• _PROBLEM TO SOLVE_
Which lines run from the one containing "You are a computer-use agent. Screen" to the end of the entries below? Reproduce them exactly, both ends included.
*** Opening of MATERIAL FOR THIS TASK ***
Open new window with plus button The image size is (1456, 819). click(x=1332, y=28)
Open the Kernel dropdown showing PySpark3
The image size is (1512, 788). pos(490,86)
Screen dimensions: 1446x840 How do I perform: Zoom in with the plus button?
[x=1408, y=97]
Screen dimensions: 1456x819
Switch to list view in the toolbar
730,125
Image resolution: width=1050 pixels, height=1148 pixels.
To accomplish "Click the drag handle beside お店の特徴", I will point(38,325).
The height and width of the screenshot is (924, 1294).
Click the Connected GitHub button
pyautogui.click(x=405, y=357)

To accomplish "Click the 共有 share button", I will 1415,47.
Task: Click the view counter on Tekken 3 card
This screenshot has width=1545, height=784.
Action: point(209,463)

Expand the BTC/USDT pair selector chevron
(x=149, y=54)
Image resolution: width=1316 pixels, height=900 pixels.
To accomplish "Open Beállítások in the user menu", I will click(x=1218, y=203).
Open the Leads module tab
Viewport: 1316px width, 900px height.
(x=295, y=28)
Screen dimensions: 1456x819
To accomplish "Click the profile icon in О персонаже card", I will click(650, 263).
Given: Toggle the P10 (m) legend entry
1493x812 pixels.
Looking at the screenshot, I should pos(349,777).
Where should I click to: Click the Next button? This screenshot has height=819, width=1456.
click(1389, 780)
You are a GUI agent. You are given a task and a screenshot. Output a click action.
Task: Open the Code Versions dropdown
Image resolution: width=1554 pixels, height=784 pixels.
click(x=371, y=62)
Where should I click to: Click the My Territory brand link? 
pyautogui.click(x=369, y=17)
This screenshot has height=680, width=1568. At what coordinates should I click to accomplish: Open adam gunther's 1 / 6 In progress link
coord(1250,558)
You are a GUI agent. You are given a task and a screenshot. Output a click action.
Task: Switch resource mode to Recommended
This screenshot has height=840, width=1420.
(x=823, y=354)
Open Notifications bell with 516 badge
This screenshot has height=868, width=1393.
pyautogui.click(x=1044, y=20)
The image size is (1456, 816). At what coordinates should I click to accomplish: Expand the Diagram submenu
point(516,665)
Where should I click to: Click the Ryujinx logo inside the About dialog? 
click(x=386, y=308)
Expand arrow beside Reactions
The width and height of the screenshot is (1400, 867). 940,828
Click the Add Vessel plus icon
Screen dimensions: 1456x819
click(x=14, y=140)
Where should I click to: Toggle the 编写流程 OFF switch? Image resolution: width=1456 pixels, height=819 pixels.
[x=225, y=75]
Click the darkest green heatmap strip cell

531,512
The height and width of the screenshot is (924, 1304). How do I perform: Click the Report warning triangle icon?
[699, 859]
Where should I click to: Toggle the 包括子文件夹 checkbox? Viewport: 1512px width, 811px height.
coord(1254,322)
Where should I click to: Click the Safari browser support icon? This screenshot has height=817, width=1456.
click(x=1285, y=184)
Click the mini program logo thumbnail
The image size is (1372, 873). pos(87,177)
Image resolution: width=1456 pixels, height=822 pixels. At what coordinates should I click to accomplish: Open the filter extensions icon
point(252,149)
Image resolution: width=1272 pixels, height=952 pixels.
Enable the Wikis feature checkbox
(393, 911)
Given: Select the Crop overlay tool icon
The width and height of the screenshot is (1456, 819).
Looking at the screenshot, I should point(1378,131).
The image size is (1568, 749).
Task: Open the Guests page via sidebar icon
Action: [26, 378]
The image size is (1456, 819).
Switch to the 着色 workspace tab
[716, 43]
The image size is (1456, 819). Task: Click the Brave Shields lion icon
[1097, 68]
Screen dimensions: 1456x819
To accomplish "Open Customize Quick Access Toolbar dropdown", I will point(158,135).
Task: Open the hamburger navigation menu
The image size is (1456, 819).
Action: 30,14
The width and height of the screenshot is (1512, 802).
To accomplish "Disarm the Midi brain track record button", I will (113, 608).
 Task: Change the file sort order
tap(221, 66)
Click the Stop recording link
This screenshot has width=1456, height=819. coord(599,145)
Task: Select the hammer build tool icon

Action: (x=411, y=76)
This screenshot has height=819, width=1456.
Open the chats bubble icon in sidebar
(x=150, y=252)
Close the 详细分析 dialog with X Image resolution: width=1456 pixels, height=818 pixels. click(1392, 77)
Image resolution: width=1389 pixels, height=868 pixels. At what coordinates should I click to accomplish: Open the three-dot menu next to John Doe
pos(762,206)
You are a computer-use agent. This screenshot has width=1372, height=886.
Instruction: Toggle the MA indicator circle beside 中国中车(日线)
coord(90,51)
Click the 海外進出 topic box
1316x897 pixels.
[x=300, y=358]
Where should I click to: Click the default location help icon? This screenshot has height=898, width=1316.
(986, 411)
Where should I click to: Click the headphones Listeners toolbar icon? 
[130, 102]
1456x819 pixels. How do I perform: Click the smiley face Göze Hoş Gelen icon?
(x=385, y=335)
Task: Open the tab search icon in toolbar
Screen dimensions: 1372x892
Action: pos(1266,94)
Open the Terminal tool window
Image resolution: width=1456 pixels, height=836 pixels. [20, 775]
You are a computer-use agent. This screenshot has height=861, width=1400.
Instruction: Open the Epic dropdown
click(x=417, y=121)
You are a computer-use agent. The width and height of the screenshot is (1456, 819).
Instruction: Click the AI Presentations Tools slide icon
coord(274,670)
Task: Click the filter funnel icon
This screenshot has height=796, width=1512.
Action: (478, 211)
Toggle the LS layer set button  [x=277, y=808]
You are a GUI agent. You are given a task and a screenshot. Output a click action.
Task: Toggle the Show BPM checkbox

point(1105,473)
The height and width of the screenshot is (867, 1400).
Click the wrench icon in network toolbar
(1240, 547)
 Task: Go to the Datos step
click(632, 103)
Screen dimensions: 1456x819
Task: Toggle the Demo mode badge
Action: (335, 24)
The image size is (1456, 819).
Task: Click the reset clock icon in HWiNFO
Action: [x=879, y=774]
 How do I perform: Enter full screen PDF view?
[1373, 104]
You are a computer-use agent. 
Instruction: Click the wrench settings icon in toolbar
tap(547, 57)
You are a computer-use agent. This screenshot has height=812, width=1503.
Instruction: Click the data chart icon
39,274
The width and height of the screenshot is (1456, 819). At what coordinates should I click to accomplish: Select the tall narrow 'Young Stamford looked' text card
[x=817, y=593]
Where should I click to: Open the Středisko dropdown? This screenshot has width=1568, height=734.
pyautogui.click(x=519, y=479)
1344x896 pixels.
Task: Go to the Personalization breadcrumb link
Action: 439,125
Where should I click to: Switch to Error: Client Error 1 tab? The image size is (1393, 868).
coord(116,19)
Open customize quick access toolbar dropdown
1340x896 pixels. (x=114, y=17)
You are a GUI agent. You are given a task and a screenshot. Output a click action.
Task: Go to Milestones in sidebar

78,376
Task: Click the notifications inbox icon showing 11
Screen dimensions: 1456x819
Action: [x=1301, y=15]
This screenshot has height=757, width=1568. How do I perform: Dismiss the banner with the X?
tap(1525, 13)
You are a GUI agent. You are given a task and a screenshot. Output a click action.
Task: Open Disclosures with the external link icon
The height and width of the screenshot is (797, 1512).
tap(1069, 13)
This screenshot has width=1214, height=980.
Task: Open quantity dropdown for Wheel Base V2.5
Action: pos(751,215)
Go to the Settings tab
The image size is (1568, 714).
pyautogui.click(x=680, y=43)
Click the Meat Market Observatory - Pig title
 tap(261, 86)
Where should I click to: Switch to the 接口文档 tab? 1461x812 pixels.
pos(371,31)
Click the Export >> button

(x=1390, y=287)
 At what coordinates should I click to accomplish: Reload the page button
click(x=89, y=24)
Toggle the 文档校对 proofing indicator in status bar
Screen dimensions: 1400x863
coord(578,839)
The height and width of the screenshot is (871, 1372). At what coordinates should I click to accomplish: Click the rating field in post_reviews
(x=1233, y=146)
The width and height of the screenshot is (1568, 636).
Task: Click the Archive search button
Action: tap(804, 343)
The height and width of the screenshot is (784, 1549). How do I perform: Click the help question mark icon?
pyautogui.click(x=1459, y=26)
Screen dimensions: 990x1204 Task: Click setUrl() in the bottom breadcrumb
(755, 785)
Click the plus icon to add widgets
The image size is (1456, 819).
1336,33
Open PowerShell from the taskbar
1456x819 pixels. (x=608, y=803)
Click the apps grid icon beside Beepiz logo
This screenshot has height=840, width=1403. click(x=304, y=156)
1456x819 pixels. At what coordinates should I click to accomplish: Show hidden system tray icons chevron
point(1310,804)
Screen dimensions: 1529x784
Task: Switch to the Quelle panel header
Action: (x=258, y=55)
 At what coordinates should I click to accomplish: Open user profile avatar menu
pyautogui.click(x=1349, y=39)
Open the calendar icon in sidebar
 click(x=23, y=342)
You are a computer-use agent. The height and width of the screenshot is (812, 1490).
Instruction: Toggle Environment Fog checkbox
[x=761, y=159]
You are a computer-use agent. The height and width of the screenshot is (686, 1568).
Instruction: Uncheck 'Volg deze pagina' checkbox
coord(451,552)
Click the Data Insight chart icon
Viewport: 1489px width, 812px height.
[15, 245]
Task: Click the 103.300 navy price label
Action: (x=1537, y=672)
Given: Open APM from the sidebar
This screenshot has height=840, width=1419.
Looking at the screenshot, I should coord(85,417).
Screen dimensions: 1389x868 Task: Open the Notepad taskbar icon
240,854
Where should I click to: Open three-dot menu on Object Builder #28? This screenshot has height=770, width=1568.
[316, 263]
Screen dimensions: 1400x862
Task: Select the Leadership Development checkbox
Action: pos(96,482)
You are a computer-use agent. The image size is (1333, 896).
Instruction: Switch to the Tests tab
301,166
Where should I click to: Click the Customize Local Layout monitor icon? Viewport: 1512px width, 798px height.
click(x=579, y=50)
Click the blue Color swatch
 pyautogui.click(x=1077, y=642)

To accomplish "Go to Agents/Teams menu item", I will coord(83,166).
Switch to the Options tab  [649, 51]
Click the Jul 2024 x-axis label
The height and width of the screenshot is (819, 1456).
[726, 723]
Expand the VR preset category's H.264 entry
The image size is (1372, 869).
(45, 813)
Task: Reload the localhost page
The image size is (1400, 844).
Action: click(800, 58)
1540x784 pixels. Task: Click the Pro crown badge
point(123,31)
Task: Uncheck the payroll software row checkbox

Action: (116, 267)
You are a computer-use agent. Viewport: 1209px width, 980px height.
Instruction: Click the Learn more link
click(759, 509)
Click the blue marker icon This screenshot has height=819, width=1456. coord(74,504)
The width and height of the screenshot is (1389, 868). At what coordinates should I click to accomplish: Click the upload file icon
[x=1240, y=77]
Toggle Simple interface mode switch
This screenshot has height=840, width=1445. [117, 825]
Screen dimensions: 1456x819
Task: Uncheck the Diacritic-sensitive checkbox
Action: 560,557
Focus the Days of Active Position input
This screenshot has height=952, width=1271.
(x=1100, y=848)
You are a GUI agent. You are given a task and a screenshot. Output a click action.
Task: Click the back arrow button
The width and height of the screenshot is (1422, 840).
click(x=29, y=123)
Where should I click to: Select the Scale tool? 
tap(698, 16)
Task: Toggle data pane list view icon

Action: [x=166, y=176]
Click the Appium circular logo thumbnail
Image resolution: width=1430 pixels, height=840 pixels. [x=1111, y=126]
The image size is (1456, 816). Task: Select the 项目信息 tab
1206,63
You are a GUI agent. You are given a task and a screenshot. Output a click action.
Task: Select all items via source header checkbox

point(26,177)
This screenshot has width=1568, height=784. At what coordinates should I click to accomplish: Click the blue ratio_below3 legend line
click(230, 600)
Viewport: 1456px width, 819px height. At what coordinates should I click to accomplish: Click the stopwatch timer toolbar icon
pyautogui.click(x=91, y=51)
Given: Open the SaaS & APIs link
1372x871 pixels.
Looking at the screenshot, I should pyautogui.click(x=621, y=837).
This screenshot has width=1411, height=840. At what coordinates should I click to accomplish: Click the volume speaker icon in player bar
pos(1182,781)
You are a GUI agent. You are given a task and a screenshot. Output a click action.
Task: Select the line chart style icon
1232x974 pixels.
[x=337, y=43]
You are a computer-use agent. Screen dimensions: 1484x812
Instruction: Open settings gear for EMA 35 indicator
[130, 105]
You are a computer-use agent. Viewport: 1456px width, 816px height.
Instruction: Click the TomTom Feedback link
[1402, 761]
*** Close of MATERIAL FOR THIS TASK ***
• _RESPONSE TO THE EXERCISE_
You are a computer-use agent. Screen dimensions: 1484x812
Instruction: Open settings gear for EMA 35 indicator
[130, 105]
You are a computer-use agent. Viewport: 1456px width, 816px height.
Instruction: Click the TomTom Feedback link
[1402, 761]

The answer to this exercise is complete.